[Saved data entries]

================

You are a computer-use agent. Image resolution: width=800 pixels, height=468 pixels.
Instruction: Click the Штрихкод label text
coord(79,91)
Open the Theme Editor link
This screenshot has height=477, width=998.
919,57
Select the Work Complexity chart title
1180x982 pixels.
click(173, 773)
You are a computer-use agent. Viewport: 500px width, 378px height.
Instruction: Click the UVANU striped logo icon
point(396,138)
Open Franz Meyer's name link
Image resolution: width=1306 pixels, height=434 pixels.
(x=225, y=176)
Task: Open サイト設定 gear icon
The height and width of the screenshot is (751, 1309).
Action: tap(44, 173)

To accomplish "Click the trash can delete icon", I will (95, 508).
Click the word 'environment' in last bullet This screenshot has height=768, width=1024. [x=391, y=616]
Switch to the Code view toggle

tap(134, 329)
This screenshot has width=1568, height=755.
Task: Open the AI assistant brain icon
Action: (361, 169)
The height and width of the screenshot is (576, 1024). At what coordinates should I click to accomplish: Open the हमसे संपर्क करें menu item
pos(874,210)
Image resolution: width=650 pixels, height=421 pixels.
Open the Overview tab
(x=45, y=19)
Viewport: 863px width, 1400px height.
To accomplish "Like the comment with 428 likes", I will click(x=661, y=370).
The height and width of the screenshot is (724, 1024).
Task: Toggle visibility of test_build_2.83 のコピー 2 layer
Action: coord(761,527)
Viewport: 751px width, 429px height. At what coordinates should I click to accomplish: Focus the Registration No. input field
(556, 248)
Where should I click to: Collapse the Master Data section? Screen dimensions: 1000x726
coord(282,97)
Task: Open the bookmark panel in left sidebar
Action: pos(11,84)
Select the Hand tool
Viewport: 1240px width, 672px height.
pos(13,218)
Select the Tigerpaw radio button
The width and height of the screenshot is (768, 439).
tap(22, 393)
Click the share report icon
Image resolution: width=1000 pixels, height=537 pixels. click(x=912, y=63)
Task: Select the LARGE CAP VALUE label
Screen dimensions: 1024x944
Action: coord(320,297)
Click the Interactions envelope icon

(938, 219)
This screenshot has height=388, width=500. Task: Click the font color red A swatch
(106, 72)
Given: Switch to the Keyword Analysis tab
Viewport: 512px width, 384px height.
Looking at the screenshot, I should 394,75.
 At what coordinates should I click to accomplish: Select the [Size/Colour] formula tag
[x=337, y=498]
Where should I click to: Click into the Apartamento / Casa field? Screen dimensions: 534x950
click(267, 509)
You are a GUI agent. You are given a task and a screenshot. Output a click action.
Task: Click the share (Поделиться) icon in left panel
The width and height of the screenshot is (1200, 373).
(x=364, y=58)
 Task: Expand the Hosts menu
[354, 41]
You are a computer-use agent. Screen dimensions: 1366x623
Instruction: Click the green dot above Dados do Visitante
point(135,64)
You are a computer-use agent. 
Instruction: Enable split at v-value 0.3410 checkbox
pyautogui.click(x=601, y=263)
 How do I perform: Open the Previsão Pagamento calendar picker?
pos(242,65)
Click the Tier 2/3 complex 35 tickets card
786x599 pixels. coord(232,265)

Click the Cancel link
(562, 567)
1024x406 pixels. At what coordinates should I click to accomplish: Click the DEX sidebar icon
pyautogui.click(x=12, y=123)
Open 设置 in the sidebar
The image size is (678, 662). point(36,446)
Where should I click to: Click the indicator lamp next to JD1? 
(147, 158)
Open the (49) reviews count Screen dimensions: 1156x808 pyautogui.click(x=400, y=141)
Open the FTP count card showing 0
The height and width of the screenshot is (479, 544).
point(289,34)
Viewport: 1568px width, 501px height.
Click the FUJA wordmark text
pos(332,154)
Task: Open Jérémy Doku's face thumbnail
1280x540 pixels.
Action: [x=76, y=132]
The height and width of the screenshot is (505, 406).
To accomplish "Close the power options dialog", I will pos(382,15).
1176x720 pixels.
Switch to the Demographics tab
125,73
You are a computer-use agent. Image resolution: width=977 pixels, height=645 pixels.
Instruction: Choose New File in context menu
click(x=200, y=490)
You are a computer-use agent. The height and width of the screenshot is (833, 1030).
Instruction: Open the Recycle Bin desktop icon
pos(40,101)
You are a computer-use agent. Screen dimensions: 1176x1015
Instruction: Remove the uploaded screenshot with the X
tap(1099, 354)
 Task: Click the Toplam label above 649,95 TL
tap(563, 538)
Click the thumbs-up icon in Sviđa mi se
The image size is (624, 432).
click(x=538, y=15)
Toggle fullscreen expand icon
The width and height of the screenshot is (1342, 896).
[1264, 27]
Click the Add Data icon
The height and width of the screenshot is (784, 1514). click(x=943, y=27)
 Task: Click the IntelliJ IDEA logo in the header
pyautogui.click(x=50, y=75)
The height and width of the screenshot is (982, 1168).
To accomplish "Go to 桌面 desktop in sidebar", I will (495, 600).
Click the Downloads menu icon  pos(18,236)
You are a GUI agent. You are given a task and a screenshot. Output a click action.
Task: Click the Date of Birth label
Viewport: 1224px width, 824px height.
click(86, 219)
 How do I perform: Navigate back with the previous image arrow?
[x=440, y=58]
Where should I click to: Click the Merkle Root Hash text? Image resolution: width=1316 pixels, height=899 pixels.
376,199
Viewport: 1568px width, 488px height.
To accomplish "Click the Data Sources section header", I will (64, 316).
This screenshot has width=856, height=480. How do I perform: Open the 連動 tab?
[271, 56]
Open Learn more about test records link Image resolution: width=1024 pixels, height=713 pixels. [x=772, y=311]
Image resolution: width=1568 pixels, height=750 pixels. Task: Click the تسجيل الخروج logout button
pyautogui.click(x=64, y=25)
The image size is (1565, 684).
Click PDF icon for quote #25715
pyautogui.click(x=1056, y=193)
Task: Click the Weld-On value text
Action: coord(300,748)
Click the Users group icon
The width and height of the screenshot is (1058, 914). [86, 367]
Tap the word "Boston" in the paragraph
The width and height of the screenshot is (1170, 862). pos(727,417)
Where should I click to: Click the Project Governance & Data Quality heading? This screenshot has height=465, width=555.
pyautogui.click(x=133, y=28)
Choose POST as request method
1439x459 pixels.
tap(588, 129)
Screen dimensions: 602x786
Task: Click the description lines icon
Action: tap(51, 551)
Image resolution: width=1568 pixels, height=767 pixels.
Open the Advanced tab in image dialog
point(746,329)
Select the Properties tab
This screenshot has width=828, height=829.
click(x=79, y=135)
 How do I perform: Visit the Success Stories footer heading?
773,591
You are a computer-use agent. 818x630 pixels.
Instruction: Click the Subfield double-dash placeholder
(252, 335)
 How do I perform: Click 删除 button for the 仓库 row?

================

## REQUIREMENT:
Output each line of the records above exactly.

## ANSWER SECTION:
You are a computer-use agent. Image resolution: width=800 pixels, height=468 pixels.
Instruction: Click the Штрихкод label text
coord(79,91)
Open the Theme Editor link
This screenshot has height=477, width=998.
919,57
Select the Work Complexity chart title
1180x982 pixels.
click(173, 773)
You are a computer-use agent. Viewport: 500px width, 378px height.
Instruction: Click the UVANU striped logo icon
point(396,138)
Open Franz Meyer's name link
Image resolution: width=1306 pixels, height=434 pixels.
(x=225, y=176)
Task: Open サイト設定 gear icon
The height and width of the screenshot is (751, 1309).
Action: tap(44, 173)

To accomplish "Click the trash can delete icon", I will (95, 508).
Click the word 'environment' in last bullet This screenshot has height=768, width=1024. [x=391, y=616]
Switch to the Code view toggle

tap(134, 329)
This screenshot has width=1568, height=755.
Task: Open the AI assistant brain icon
Action: (361, 169)
The height and width of the screenshot is (576, 1024). At what coordinates should I click to accomplish: Open the हमसे संपर्क करें menu item
pos(874,210)
Image resolution: width=650 pixels, height=421 pixels.
Open the Overview tab
(x=45, y=19)
Viewport: 863px width, 1400px height.
To accomplish "Like the comment with 428 likes", I will click(x=661, y=370).
The height and width of the screenshot is (724, 1024).
Task: Toggle visibility of test_build_2.83 のコピー 2 layer
Action: coord(761,527)
Viewport: 751px width, 429px height. At what coordinates should I click to accomplish: Focus the Registration No. input field
(556, 248)
Where should I click to: Collapse the Master Data section? Screen dimensions: 1000x726
coord(282,97)
Task: Open the bookmark panel in left sidebar
Action: pos(11,84)
Select the Hand tool
Viewport: 1240px width, 672px height.
pos(13,218)
Select the Tigerpaw radio button
The width and height of the screenshot is (768, 439).
tap(22, 393)
Click the share report icon
Image resolution: width=1000 pixels, height=537 pixels. click(x=912, y=63)
Task: Select the LARGE CAP VALUE label
Screen dimensions: 1024x944
Action: coord(320,297)
Click the Interactions envelope icon

(938, 219)
This screenshot has height=388, width=500. Task: Click the font color red A swatch
(106, 72)
Given: Switch to the Keyword Analysis tab
Viewport: 512px width, 384px height.
Looking at the screenshot, I should 394,75.
 At what coordinates should I click to accomplish: Select the [Size/Colour] formula tag
[x=337, y=498]
Where should I click to: Click into the Apartamento / Casa field? Screen dimensions: 534x950
click(267, 509)
You are a GUI agent. You are given a task and a screenshot. Output a click action.
Task: Click the share (Поделиться) icon in left panel
The width and height of the screenshot is (1200, 373).
(x=364, y=58)
 Task: Expand the Hosts menu
[354, 41]
You are a computer-use agent. Screen dimensions: 1366x623
Instruction: Click the green dot above Dados do Visitante
point(135,64)
You are a computer-use agent. 
Instruction: Enable split at v-value 0.3410 checkbox
pyautogui.click(x=601, y=263)
 How do I perform: Open the Previsão Pagamento calendar picker?
pos(242,65)
Click the Tier 2/3 complex 35 tickets card
786x599 pixels. coord(232,265)

Click the Cancel link
(562, 567)
1024x406 pixels. At what coordinates should I click to accomplish: Click the DEX sidebar icon
pyautogui.click(x=12, y=123)
Open 设置 in the sidebar
The image size is (678, 662). point(36,446)
Where should I click to: Click the indicator lamp next to JD1? 
(147, 158)
Open the (49) reviews count Screen dimensions: 1156x808 pyautogui.click(x=400, y=141)
Open the FTP count card showing 0
The height and width of the screenshot is (479, 544).
point(289,34)
Viewport: 1568px width, 501px height.
Click the FUJA wordmark text
pos(332,154)
Task: Open Jérémy Doku's face thumbnail
1280x540 pixels.
Action: [x=76, y=132]
The height and width of the screenshot is (505, 406).
To accomplish "Close the power options dialog", I will pos(382,15).
1176x720 pixels.
Switch to the Demographics tab
125,73
You are a computer-use agent. Image resolution: width=977 pixels, height=645 pixels.
Instruction: Choose New File in context menu
click(x=200, y=490)
You are a computer-use agent. The height and width of the screenshot is (833, 1030).
Instruction: Open the Recycle Bin desktop icon
pos(40,101)
You are a computer-use agent. Screen dimensions: 1176x1015
Instruction: Remove the uploaded screenshot with the X
tap(1099, 354)
 Task: Click the Toplam label above 649,95 TL
tap(563, 538)
Click the thumbs-up icon in Sviđa mi se
The image size is (624, 432).
click(x=538, y=15)
Toggle fullscreen expand icon
The width and height of the screenshot is (1342, 896).
[1264, 27]
Click the Add Data icon
The height and width of the screenshot is (784, 1514). click(x=943, y=27)
 Task: Click the IntelliJ IDEA logo in the header
pyautogui.click(x=50, y=75)
The height and width of the screenshot is (982, 1168).
To accomplish "Go to 桌面 desktop in sidebar", I will (495, 600).
Click the Downloads menu icon  pos(18,236)
You are a GUI agent. You are given a task and a screenshot. Output a click action.
Task: Click the Date of Birth label
Viewport: 1224px width, 824px height.
click(86, 219)
 How do I perform: Navigate back with the previous image arrow?
[x=440, y=58]
Where should I click to: Click the Merkle Root Hash text? Image resolution: width=1316 pixels, height=899 pixels.
376,199
Viewport: 1568px width, 488px height.
To accomplish "Click the Data Sources section header", I will (64, 316).
This screenshot has width=856, height=480. How do I perform: Open the 連動 tab?
[271, 56]
Open Learn more about test records link Image resolution: width=1024 pixels, height=713 pixels. [x=772, y=311]
Image resolution: width=1568 pixels, height=750 pixels. Task: Click the تسجيل الخروج logout button
pyautogui.click(x=64, y=25)
The image size is (1565, 684).
Click PDF icon for quote #25715
pyautogui.click(x=1056, y=193)
Task: Click the Weld-On value text
Action: coord(300,748)
Click the Users group icon
The width and height of the screenshot is (1058, 914). [86, 367]
Tap the word "Boston" in the paragraph
The width and height of the screenshot is (1170, 862). pos(727,417)
Where should I click to: Click the Project Governance & Data Quality heading? This screenshot has height=465, width=555.
pyautogui.click(x=133, y=28)
Choose POST as request method
1439x459 pixels.
tap(588, 129)
Screen dimensions: 602x786
Task: Click the description lines icon
Action: tap(51, 551)
Image resolution: width=1568 pixels, height=767 pixels.
Open the Advanced tab in image dialog
point(746,329)
Select the Properties tab
This screenshot has width=828, height=829.
click(x=79, y=135)
 How do I perform: Visit the Success Stories footer heading?
773,591
You are a computer-use agent. 818x630 pixels.
Instruction: Click the Subfield double-dash placeholder
(252, 335)
 How do I perform: Click 删除 button for the 仓库 row?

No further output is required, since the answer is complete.